Quelles sont les modalités d’adhésion des courtiers immobiliers à une association professionnelle ?

Les courtiers en crédit immobilier doivent déposer leur demande d’adhésion auprès de l’une des associations professionnelles agréées compétentes dans leur domaine d’activité. Celle-ci dispose de 2 mois, à réception de la demande, pour faire connaître sa décision.

L’association professionnelle peut refuser une demande d’adhésion d’un courtier immobilier. Cette décision faisant grief doit être motivée. Elle peut être contestée devant la juridiction judiciaire.

Autorégulation : danger ou opportunité ?

La proposition de loi n’a pas fait consensus au sein des assemblées parlementaires, ni au sein des acteurs du courtage immobilier.

L’un des dangers soulignés par les opposants à la réforme concerne l’aggravation du « millefeuille administratif ». Les actions mises en place par la loi auraient, selon eux, très bien pu être exercées par les organismes en place (ORIA en amont et ACPR en aval).
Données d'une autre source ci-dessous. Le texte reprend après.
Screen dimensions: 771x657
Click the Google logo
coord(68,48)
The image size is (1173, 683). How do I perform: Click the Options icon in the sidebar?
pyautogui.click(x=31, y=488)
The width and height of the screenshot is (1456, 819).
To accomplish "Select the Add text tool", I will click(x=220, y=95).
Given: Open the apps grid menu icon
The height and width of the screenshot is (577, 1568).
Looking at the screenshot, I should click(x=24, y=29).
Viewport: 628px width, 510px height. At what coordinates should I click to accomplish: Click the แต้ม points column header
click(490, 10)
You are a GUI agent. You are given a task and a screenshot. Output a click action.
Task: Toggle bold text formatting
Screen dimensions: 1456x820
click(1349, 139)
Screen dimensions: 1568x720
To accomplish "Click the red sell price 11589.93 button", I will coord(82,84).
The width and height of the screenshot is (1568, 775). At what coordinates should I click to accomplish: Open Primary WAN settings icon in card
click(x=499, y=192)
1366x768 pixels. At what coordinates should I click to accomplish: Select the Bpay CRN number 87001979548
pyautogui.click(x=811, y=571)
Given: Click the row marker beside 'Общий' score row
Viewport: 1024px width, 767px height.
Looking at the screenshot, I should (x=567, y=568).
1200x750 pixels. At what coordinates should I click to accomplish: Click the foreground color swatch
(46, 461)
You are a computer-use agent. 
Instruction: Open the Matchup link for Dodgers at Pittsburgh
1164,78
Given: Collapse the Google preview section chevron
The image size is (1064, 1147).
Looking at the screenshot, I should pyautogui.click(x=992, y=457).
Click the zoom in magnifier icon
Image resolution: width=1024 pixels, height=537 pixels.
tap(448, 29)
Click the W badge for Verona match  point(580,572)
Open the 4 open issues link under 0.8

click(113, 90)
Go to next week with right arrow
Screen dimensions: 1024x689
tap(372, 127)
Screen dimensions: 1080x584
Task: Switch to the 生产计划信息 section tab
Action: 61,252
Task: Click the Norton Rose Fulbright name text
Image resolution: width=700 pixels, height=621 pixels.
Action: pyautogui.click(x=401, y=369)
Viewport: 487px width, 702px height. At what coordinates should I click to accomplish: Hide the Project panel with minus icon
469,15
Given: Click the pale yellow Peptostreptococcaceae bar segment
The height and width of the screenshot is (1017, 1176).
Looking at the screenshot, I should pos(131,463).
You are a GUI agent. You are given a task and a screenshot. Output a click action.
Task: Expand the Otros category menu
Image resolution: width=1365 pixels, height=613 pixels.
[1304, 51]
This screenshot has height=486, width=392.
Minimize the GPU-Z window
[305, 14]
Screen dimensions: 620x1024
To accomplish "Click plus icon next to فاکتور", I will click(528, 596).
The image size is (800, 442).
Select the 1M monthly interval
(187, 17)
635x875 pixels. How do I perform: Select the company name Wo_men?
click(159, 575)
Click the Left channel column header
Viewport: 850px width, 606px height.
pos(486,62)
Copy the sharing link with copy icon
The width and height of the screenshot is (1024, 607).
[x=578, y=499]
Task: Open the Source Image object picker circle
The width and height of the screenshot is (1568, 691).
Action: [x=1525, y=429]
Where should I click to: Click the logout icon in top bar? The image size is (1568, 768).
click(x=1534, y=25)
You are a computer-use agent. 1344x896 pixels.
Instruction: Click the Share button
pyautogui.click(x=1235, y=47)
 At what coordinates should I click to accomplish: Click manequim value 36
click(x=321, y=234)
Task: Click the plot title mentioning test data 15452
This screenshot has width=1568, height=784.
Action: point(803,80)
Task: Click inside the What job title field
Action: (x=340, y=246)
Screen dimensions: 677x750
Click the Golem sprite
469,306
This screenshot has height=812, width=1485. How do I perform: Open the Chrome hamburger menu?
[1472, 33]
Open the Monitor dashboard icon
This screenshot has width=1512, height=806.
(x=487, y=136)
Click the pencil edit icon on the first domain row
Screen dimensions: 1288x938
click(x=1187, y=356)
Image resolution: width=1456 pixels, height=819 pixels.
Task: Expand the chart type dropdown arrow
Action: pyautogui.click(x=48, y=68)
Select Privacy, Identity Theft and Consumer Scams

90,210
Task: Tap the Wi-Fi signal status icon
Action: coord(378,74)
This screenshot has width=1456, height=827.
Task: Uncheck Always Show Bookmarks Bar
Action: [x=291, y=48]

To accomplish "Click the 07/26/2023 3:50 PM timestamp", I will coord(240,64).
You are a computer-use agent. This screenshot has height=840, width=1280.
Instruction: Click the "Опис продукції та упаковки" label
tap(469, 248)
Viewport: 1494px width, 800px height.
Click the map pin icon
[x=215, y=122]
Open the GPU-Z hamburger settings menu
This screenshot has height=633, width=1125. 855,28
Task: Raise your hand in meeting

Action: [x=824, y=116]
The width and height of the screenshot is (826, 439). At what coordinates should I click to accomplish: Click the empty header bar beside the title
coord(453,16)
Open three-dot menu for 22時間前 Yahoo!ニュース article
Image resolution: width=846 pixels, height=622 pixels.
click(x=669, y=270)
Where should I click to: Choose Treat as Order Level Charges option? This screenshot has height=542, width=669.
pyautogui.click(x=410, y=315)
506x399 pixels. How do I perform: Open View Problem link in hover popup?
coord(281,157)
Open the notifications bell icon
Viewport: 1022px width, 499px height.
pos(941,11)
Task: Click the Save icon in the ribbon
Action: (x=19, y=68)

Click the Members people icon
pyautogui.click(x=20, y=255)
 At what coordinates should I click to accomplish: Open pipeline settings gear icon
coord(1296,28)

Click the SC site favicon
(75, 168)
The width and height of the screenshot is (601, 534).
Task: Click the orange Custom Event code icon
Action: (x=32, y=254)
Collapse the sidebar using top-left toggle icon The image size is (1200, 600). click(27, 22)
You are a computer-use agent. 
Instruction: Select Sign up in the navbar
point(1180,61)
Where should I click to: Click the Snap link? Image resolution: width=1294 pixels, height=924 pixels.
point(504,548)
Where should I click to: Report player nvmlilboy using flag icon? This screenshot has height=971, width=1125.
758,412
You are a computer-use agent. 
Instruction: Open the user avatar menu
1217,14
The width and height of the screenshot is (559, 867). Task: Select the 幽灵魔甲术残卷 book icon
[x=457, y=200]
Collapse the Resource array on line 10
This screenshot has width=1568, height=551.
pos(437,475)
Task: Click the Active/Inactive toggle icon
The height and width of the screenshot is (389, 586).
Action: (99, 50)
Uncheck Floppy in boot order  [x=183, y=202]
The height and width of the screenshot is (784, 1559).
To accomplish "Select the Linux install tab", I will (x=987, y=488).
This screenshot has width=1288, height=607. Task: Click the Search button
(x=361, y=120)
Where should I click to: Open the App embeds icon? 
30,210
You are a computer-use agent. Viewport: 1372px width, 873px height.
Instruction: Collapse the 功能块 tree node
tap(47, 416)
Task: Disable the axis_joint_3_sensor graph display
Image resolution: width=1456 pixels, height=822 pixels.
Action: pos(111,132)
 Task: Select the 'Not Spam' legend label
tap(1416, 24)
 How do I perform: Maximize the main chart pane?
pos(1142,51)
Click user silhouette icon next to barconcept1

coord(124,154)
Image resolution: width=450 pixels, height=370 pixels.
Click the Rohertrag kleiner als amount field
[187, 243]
Ils ajoutent que cette loi, qui n’a de réforme que le nom, manque d’ambition en ne s’attaquant pas aux liens juridiques et économiques qui existent entre les courtiers en crédit et les producteurs de crédit.

De leur côté, les partisans considèrent que, selon l’adage « l’union fait la force », l’adhésion des courtiers en crédit immobilier à une association professionnelle ne peut que renforcer leur activité, à travers l’accompagnement et la formation qu’elle assure. Qui plus est, l’alliance du crédit et de l’assurance dans une même loi permet de reconnaître et garantir la complémentarité entre ces deux activités.

En tout état de cause, le vrai danger pour les courtiers en prêt immobilier serait sans aucun doute de rester seuls, confrontés à leurs difficultés sans pouvoir être accompagnés et formés, et sans évoluer dans un monde en mouvement perpétuel.